Problem description → Write out the rows below as a JSON list of strings with one string per line, omitting blank lines. Start at the line that contains "coordinates (946, 652)." and go through the last line of the rows.

Given records →
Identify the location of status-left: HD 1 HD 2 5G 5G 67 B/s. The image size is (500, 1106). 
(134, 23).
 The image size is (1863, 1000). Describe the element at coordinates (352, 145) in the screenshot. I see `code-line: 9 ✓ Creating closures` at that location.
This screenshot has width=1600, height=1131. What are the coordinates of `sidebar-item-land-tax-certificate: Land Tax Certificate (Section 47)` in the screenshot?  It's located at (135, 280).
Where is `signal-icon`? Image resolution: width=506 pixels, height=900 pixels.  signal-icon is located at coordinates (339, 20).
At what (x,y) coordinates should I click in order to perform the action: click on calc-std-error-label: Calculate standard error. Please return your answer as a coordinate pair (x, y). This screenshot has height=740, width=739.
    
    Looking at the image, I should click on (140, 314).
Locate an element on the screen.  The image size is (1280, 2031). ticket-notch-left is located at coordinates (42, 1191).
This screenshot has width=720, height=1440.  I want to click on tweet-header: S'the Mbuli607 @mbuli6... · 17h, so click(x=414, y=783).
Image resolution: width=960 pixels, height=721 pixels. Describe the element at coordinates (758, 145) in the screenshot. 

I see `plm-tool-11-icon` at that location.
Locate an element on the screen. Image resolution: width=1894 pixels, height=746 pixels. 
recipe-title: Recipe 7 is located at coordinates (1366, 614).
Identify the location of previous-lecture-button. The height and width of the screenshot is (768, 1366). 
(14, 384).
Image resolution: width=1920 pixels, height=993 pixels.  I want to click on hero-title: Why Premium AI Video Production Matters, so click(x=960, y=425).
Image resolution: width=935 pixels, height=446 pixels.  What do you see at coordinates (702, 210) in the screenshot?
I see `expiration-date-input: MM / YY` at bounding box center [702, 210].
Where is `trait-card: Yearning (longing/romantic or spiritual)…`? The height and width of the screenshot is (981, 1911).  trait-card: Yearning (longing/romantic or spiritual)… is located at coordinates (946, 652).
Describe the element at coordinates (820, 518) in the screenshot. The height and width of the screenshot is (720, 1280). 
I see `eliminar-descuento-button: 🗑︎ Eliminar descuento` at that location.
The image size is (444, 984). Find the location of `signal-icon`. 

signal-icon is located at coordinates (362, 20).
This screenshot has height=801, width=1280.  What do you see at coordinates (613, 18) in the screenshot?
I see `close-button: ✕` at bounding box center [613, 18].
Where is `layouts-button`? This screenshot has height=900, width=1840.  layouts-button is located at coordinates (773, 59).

Result of this exercise →
[
  "Where is `trait-card: Yearning (longing/romantic or spiritual)…`? The height and width of the screenshot is (981, 1911).  trait-card: Yearning (longing/romantic or spiritual)… is located at coordinates (946, 652).",
  "Describe the element at coordinates (820, 518) in the screenshot. The height and width of the screenshot is (720, 1280). ",
  "I see `eliminar-descuento-button: 🗑︎ Eliminar descuento` at that location.",
  "The image size is (444, 984). Find the location of `signal-icon`. ",
  "signal-icon is located at coordinates (362, 20).",
  "This screenshot has height=801, width=1280.  What do you see at coordinates (613, 18) in the screenshot?",
  "I see `close-button: ✕` at bounding box center [613, 18].",
  "Where is `layouts-button`? This screenshot has height=900, width=1840.  layouts-button is located at coordinates (773, 59)."
]